== PROBLEM TO SOLVE ==
In the records below, find every line with the word "question" and copy it.

== DATA IN THIS EXERCISE ==
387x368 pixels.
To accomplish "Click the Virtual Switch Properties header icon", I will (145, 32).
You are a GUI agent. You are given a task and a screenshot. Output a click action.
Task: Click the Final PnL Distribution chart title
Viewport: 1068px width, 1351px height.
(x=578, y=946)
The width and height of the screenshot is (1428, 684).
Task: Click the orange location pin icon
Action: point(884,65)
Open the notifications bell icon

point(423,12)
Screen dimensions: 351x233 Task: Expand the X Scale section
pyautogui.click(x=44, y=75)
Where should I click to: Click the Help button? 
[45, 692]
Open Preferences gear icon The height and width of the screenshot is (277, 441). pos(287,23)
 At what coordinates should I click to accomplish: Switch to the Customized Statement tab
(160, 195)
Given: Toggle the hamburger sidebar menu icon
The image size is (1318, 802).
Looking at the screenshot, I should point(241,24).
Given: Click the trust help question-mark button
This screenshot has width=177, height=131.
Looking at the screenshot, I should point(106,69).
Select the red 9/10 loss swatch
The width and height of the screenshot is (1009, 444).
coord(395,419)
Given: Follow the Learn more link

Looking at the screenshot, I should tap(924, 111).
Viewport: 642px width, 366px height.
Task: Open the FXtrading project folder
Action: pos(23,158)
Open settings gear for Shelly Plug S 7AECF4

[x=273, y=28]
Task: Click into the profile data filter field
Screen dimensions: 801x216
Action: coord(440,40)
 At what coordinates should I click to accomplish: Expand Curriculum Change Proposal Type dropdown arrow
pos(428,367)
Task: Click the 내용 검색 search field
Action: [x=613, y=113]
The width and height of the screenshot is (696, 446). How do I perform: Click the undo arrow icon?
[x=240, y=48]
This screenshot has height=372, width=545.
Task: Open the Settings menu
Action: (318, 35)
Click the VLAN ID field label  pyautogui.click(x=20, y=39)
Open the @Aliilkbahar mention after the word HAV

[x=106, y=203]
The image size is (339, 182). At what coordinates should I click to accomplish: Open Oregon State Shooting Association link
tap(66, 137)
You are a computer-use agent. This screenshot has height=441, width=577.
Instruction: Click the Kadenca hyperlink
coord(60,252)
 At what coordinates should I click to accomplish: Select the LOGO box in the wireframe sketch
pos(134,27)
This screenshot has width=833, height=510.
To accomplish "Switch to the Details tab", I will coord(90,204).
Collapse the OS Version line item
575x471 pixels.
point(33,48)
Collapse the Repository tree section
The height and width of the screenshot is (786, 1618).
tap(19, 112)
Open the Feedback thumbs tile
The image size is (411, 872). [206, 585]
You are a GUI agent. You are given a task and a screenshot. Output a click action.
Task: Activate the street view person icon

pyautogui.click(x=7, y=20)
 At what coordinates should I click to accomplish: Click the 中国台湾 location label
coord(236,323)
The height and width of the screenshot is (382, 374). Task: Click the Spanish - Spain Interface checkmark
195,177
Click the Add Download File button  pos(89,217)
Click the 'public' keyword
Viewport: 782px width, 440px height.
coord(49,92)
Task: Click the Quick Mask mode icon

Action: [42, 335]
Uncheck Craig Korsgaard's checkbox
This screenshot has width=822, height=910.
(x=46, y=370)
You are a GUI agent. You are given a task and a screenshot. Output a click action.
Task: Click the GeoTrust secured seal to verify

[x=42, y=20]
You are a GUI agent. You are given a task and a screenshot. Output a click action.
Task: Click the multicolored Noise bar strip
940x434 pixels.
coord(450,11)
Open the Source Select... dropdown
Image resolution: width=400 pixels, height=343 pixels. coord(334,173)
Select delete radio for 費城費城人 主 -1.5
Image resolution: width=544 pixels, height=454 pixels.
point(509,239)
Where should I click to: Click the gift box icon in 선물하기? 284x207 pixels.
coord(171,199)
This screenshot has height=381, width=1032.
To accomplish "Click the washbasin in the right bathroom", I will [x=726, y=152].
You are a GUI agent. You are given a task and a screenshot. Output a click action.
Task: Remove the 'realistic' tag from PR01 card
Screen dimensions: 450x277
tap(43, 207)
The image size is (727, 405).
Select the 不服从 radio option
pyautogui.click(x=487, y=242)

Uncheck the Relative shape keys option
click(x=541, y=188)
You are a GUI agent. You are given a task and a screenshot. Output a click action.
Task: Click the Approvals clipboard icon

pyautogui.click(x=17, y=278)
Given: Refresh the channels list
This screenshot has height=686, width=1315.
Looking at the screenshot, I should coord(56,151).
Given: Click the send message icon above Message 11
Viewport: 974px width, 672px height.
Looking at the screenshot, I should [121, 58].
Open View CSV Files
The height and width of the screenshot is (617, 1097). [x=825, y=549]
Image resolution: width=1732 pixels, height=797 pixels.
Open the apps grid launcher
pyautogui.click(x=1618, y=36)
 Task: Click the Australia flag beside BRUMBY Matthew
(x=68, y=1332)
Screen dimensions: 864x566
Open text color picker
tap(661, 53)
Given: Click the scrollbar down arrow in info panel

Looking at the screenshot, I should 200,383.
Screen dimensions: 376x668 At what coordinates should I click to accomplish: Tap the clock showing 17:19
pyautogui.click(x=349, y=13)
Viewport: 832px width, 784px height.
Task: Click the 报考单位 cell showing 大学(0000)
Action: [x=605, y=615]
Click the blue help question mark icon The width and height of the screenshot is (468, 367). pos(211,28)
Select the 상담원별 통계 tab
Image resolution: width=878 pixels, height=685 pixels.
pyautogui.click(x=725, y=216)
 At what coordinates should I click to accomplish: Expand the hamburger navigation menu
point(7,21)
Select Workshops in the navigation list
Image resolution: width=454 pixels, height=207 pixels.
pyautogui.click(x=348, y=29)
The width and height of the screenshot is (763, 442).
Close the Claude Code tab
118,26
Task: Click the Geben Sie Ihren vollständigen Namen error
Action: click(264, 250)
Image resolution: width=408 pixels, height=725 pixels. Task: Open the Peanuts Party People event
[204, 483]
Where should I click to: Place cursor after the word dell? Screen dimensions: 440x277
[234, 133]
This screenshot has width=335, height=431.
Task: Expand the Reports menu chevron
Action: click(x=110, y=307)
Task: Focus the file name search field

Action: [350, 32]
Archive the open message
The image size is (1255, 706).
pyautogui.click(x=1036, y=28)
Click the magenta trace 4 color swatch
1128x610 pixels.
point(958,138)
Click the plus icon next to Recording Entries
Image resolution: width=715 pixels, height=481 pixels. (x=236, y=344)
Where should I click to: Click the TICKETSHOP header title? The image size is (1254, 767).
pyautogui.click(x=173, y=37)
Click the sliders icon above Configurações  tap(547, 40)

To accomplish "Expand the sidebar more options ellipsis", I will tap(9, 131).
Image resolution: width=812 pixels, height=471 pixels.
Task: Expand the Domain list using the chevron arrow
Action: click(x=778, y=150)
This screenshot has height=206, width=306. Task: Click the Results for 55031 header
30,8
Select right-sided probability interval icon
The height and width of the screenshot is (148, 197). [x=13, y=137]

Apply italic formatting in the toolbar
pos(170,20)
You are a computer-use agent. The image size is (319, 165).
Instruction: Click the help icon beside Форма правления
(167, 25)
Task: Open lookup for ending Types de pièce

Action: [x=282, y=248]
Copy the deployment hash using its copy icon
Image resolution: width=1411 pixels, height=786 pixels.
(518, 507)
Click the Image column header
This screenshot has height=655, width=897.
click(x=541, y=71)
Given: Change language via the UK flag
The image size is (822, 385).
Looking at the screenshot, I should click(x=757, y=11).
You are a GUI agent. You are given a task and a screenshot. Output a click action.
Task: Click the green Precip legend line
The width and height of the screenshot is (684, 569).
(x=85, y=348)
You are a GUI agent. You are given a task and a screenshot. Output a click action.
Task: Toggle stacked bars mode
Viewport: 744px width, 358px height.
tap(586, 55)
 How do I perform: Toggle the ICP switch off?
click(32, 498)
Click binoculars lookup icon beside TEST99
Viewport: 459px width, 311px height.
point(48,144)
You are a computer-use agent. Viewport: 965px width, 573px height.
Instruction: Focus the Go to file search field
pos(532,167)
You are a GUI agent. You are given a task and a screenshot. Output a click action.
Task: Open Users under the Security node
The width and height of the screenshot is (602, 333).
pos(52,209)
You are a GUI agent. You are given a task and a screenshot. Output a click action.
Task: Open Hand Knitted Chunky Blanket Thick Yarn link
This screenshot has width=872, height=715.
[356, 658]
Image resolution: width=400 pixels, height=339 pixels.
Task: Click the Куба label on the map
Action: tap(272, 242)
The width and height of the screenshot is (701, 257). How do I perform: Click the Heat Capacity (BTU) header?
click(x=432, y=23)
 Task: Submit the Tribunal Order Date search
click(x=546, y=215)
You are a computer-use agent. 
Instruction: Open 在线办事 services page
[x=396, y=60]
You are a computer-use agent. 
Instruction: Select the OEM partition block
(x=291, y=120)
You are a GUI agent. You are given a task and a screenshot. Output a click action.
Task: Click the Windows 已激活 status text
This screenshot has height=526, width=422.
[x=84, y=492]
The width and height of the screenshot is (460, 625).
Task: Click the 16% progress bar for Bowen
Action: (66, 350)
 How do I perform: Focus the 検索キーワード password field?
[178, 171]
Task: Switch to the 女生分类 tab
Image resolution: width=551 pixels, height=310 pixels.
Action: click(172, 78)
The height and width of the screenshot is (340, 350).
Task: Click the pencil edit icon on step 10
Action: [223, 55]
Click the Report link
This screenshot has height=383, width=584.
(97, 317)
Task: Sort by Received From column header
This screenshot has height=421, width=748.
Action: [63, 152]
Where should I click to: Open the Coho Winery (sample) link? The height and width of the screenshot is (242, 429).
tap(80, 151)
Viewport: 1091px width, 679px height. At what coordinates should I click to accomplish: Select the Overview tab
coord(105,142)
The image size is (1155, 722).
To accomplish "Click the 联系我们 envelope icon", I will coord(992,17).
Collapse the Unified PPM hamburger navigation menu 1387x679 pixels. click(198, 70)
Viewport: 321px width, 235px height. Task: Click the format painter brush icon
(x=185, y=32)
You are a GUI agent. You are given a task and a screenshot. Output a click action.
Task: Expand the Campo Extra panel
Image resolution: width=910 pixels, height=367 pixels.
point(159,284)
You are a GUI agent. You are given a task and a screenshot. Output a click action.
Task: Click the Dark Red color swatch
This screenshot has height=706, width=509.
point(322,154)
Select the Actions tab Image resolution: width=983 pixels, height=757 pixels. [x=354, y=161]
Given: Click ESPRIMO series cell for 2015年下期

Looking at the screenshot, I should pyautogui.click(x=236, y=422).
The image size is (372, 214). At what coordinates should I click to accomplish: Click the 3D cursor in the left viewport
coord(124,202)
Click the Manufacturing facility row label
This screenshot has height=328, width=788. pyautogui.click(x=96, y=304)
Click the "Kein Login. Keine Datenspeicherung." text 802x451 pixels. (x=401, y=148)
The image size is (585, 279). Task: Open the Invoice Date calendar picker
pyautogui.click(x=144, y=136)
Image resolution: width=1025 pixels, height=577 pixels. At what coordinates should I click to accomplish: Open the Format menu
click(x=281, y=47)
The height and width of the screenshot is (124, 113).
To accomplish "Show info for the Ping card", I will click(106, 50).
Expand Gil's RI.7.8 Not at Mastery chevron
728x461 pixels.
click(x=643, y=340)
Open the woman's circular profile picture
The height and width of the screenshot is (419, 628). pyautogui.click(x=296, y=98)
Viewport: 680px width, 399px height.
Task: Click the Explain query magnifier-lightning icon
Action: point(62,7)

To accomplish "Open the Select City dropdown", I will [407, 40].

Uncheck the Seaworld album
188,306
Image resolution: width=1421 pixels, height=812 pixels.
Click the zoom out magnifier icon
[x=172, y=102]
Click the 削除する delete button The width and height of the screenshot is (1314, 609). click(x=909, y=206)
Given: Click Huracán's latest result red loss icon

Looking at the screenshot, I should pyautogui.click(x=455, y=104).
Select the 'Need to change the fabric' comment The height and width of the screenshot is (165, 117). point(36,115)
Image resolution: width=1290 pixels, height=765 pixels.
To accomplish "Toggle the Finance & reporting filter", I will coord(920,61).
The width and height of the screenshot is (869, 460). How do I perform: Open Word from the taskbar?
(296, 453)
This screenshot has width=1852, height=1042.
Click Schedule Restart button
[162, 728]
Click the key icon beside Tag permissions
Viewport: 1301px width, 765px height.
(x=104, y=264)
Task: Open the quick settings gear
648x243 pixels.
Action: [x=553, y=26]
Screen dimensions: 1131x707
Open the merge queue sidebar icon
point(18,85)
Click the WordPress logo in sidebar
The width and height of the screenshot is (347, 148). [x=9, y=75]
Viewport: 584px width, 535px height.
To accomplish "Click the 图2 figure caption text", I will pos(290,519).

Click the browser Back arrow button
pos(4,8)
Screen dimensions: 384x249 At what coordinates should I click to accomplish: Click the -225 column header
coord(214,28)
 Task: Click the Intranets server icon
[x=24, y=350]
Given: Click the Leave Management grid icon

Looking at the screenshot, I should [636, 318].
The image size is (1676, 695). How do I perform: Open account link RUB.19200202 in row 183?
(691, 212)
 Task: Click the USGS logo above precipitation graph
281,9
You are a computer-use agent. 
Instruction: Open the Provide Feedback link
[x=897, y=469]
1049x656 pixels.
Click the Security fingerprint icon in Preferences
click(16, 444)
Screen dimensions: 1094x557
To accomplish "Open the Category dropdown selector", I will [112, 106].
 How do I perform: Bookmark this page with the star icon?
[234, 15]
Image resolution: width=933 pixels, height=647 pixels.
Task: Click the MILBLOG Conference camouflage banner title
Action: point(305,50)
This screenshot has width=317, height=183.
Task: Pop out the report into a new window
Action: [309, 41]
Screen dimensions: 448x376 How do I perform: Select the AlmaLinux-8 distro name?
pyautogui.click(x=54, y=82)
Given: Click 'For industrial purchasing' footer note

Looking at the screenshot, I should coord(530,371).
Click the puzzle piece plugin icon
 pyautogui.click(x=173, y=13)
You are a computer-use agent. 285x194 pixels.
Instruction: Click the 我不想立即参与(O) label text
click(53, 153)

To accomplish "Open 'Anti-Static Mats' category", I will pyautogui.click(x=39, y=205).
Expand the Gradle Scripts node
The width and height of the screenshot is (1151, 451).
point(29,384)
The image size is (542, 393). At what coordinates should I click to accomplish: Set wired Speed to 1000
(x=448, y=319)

== TASK RESPONSE ==
Given: Click the trust help question-mark button
Click the blue help question mark icon The width and height of the screenshot is (468, 367). pos(211,28)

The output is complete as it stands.